От кого ближайшие друзья Пушкина узнали об «адских кознях», «адских сетях», «гнусной западне», когда поэт был уже мертв и похоронен на Святогорском кладбище? Главным образом, непосредственно от Пушкина — из копии письма к Геккерену, которое было у него в кармане сюртука — он надел его, уходя к месту дуэли 27 января 1837 года: это обращение к потомкам, обещание будущего позора посланнику и кавалергарду. Но это известно и из письма к Бенкендорфу, которое он так и не решился послать двумя месяцами ранее. Обнаруженное среди его бумаг 11 февраля, оно было передано в Третье отделение, и прилежный Миллер быстро распространил копии среди друзей[63] погибшего поэта. Убитая горем вдова, должно быть, тоже сказала им что-то; они восстановят в памяти и другие инциденты, свидетелями которых они были сами. Стоит заметить, что они тоже были все еще ошеломлены трагедией, измучены ужасным чувством вины за то, что подсмеивались над Пушкиным и что потерпели неудачу, пытаясь помочь ему, все еще не зная многого, — не зная, что Дантес пошел на обман, чтобы устроить встречу с Натальей Николаевной с глазу на глаз, что он пробовал заставить ее оставить мужа, что барон Геккерен, будучи в сговоре со своим приемным сыном, вел себя как сводник.

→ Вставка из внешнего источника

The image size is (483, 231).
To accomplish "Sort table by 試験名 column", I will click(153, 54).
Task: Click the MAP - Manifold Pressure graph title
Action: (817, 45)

Я убеждена, что то были те самые «неизвестные обстоятельства», которые постепенно открывались близким друзьям Пушкина. Более того, они не знали — что и обнаружили со временем, — что сама эпоха, несмотря на царившие тогда свободные нравы, в ужасе и отвращении отвернулась от тех двоих, кто составил необъяснимый дуэт в действиях против женской добропорядочности. Этот союз казался еще более неприятным и чудовищным тем, кто разгадал его тайные мотивы. Можно предположить, что сомнительные, неблагородные и бесчестные действия Жоржа Дантеса и Якоба ван Геккерена — этих своего рода двух «бедных дьяволов», потерявших голову от любви, — могли показаться дьявольским заговором.

Покинув Пушкина в тот субботний полдень 21 ноября, Соллогуб пошел на еженедельную литературно-музыкальную встречу к князю Одоевскому, где, как и рассчитывал, он нашел Жуковского и сообщил ему последние новости о том, что видел и слышал. Жуковский тут же поспешил к своему другу. Он убедил его не посылать письмо Геккерену. На следующий день он просил царя об «отеческом совете» для Пушкина, чтобы тот смог смириться с отказом от дуэли, касающейся вопроса чести.

И случилось так, что во второй раз через много недель Пушкин должен был опять отказаться от своих намерений, подавить свою импульсивную натуру и сделать шаг назад. Двойное отступление есть поражение. Что остановило его 21 ноября? Разумные аргументы Жуковского, конечно, сыграли свою роль: скандал, в который было бы вовлечено его семейство, будущее его детей, уязвимая ситуация его невестки, неодобрение и огорчение царя и так далее. Возможно, он и сам имел некоторые сомнения в истинности собственных обвинений. Но было и еще кое-что — и корни этого уходили глубоко в темную неизвестность, гораздо глубже того, что лежало на поверхности. Не страх смерти — Пушкин всегда смотрел ей в лицо с ледяным самообладанием, но сожаление о жизни, которая вынуждала его на каждом шагу оглядываться в ужасе и отвращении назад, на только что пройденный им путь. Он никогда не совершал преступлений, никого не убил и не предал, никогда не нарушил слова чести. То, о чем он сожалел, было другое: он жил и писал стихи. Само существование — первородный грех, который грызет совесть поэтов, сведущих в легкости и чистоте небытия. И теперь он почувствовал новое сожаление, поскольку понял, что с «почти сверхъестественной, и все же как бы реальной, силой он стал безрассудно увлечен смертью». Он познал эту почти осязаемую силу, был захвачен ею, но якорь его рассудка крепко удерживал его на земле. Отягощенный этим тяжким бременем, он был вынужден задержаться в этом мире — так заманивают в ловушку сбившихся с пути херувимов, и крылья их опутывает ежевика при тайном посещении человеческих долин. И в течение всего времени, которого требует жизнь, самый беспощадный из кредиторов, он чувствовал таинственный аромат, доносящийся до него, — аромат, который он обнаружил во многом, что он сделал, сказал и написал: горький аромат, отталкивающий и опьяняющий одновременно, как наркотик.

23 ноября 1836 года, в начале четвертого, после обычной для него дневной прогулки царь Николай I принял Пушкина в своем личном кабинете в Аничковом дворце. Это была вторая необычайная аудиенция, которой государь почтил поэта. Десятью годами ранее, 8 сентября 1826 года в Михайловское прибыл курьер, чтобы сопроводить Пушкина в московский кабинет нового царя. «Что бы ты сделал, если бы был в Петербурге 14 декабря?» — спросил царь. Пушкин бесстрашно ответил словами, которые вскоре стали знамениты: «стал бы в ряды мятежников». Встреча продолжалась больше часа. «Сегодня у меня был долгий разговор с умнейшим человеком в России», — отметил царь в тот же вечер на балу у маршала Мармона.

вернуться

63

Возможно, что открытие этого письма вновь было «находкой» и удачей, которая позже дала основания для подтверждения некоторых подозрений Пушкина. Но можно себе представить, что Вяземский поверил бы с трудом в то, что поэт послал такое письмо главному жандарму — это яростное послание без доказательств, которых от него потребовали бы при самом начале расследования. Видимо, Вяземский знал, что письмо не отослано.